LOTTA ALLA LUDOPATIA DECRETO DIGNITA' – La lotta alla ludopatia è giusta e vista la crescita di questo fenomeno in Italia un intervento da parte dello stato è a dir poco auspicabile. Il divieto assoluto di pubblicità al gioco d'azzardo che fa parte del decreto “Dignità” voluto da Luigi Di Maio potrebbe non essere la scelta più lungimirante, in quanto provoca un circolo vizioso che crea più danni collaterali di quanto si possa immaginare.
Vedere le quote dei bookmaker a ogni partita trasmessa in tv, con numerose pubblicità tra un tempo di gioco e l'altro, alla lunga non può che creare interesse anche nei confronti dei minorenni, così come i gratta e vinci vengono ormai quasi imposti quando si fa la spesa o quando si passeggia per i centri commerciali.
Fissare dei paletti e dei limiti ben precisi e più rigorosi di quelli attuali sarebbe sensato. Così come imporre il divieto dei videopoker nei circoli privati e l'introduzione delle limitazioni su tutti i giochi con puntate ripetute. Già con la legge Balduzzi sono stati fatti dei passi in avanti, anche nel campo della pubblicità.
Ogni pubblicità al gioco d'azzardo devev visibilmente contenere la scritta del rischio di dipendenza patologica e la percentuale di probabilità di vincita che il soggetto ha nel singolo gioco. Già rispettare in modo più rigoroso questa legge sarebbe un ulteriore passo in avanti: mentre spesso in Tv le scritte sono scarsamente visibili, oppure lette troppo velocemente e in maniera criptica in radio.
Vietando la pubbilicità al gioco d'azzardo, i ludopatici non guarirebbero certo di colpo. Anche senza pubblicità, continuerebbero nel gioco compulsivo. Lo stato dovrebbe intervenire non nella libera scelta di ogni singola persona di scommettere o meno – a maggior ragione dopo avere regolamentato il gioco più di dieci anni fa obbligando i bookmaker ad avere la licenza Aams per operare in Italia – ma nel curare le persone che poi sono diventate malate del gioco.

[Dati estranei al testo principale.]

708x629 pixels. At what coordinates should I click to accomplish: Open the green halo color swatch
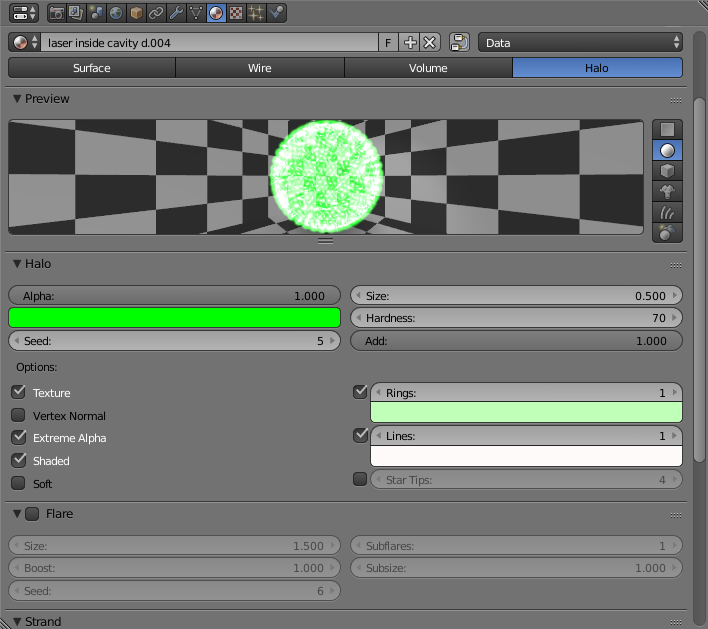[x=175, y=318]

Anche perché i danni economici di un eventuale divieto assoluto della pubblicità al gioco d'azzardo sarebbero davvero pesanti per la stampa e i siti internet di informazione, per le tv come Sky e Mediaset oltre che naturalmente per gli stessi bookmaker che in un modo o nell'altro hanno creato tanti posti di lavoro in Italia.
Le conseguenze sono facili da immaginare: i bookmaker potrebbero decidere di disfarsi della licenza italiana e tornare ai .com, facendo pubblicità sui tanti siti Internet che non hanno sede in Italia ma che vengono giornalmente consultati dagli italiani. Lo stato perderebbe i soldi delle licenze, e verrebbe favorito il gioco clandestino che tra l'altro continua a essere presente in Italia e che sarebbe forse un problema da affrontare e sconfiggere definitivamente ancora prima della ludopatia. I giornali sarebbero probabilmente costretti ad aumentare il prezzo di vendita, così come Sky i canoni per l'abbonamento. Tanti servizi gratuiti di streaming e di statistiche sul calcio o sul fantacalcio (a proposito non è che diventa azzardo anche quello?) diventerebbero a pagamento.
Senza contare poi i tanti punti grigi di un provvedimento del genere. Le partite di Champions League mostrate in tv da Sky giocate negli altri paesi europei riporterebbero i tabelloni pubblicitari dei bookmaker. Ebbene, andrebbero oscurati anche quelli?
Forse sarebbe più semplice fare una limitazione programmata della pubblicità al gioco d'azzardo e aumentare la tassazione per chi guadagna tramite campagne di questo tipo, destinando così i soldi ricavati alla cura dei ludopatici. Il divieto assoluto potrebbe creare dei nuovi problemi, senza risolverne uno.